Originally published in Dogzplot
Freddy lived next door. He had club hands. His thumbs and fingers were folded inward against his palms, resulting in two permanent fists.
Because of this physical oddity, the rest of us boys allowed Freddy special concessions. If we played 'Red Light, Green Light' in the middle of the street, we pretended not to notice the extra steps Freddy sneaked while everyone else stood frozen. When we played 'Dodge Ball,' the ball never came near him. And in the evenings when we played 'Hide-n-Seek,' Freddy never got found.
This afternoon on Freddy's front porch we played 'Rock-Paper-Scissors.' Of course, none of us ever brought our hands up to reveal anything but scissors, which Freddy's permanent rock repeatedly crushed.
When Freddy got up to go to the bathroom, his mother came out of the house and confronted us. She wiped her hands on her apron and said, "Treating Freddy special does him more harm than good."

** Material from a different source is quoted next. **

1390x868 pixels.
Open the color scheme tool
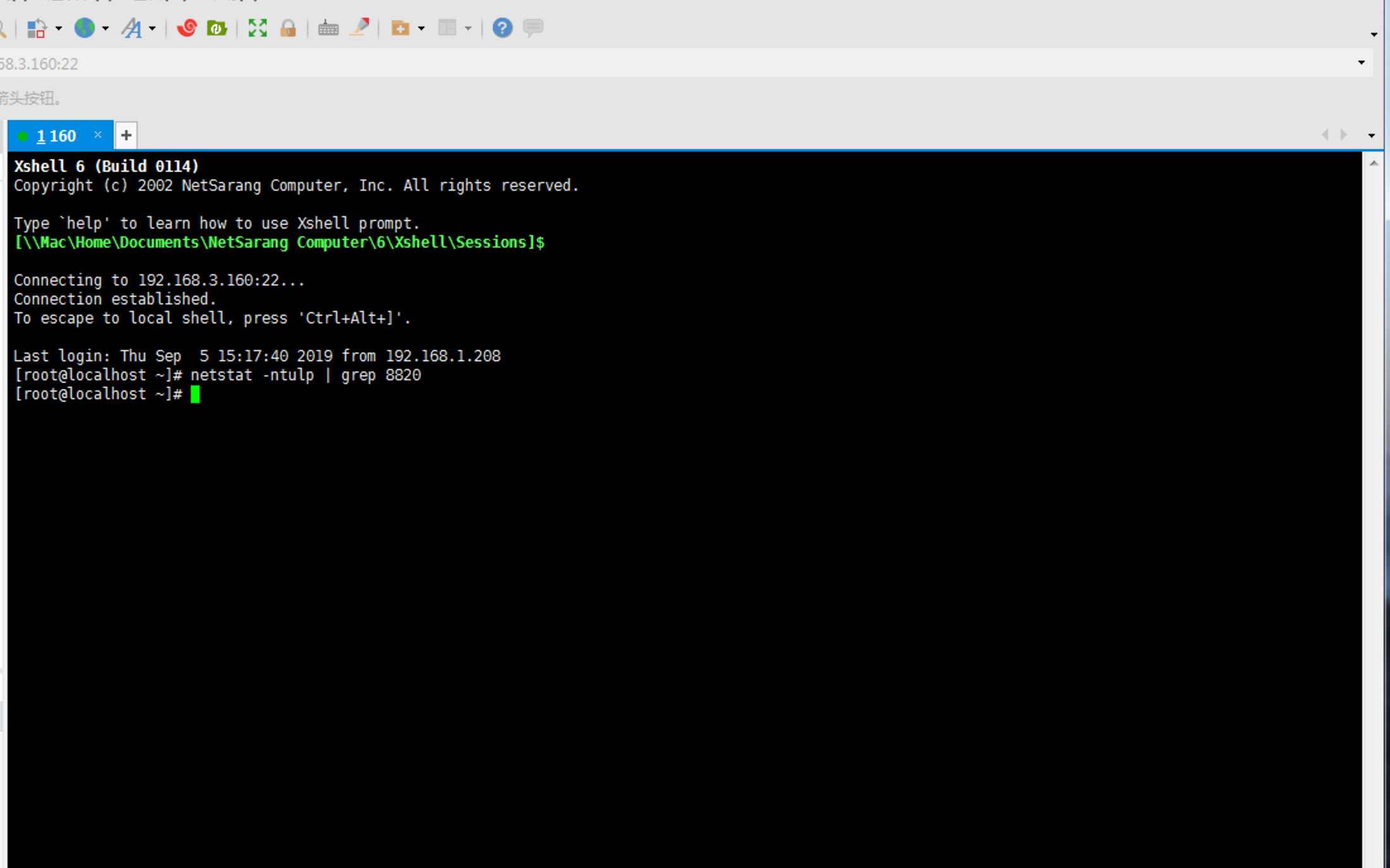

After Freddy sat back down, we resumed our game of 'Rock-Paper-Scissors.' This time, however, our palms always came up open to shroud his fisted hand. Later, in the road, when Freddy shuffled his feet in 'Red Light, Green Light,' we sent him marching to sit on the curb. Playing 'Dodge Ball,' I carefully aimed the ball at Freddy, then hurled it so hard it blasted his head and left a purple bruise blossoming on his face.
I felt a little bad after that, and it wasn't until we got around to playing 'Hide-n-Seek' that it struck me that Freddy's mother had been right. Each time one of us found and dragged Freddy out of his hiding place, he gave off a loud and unfamiliar howl of joy.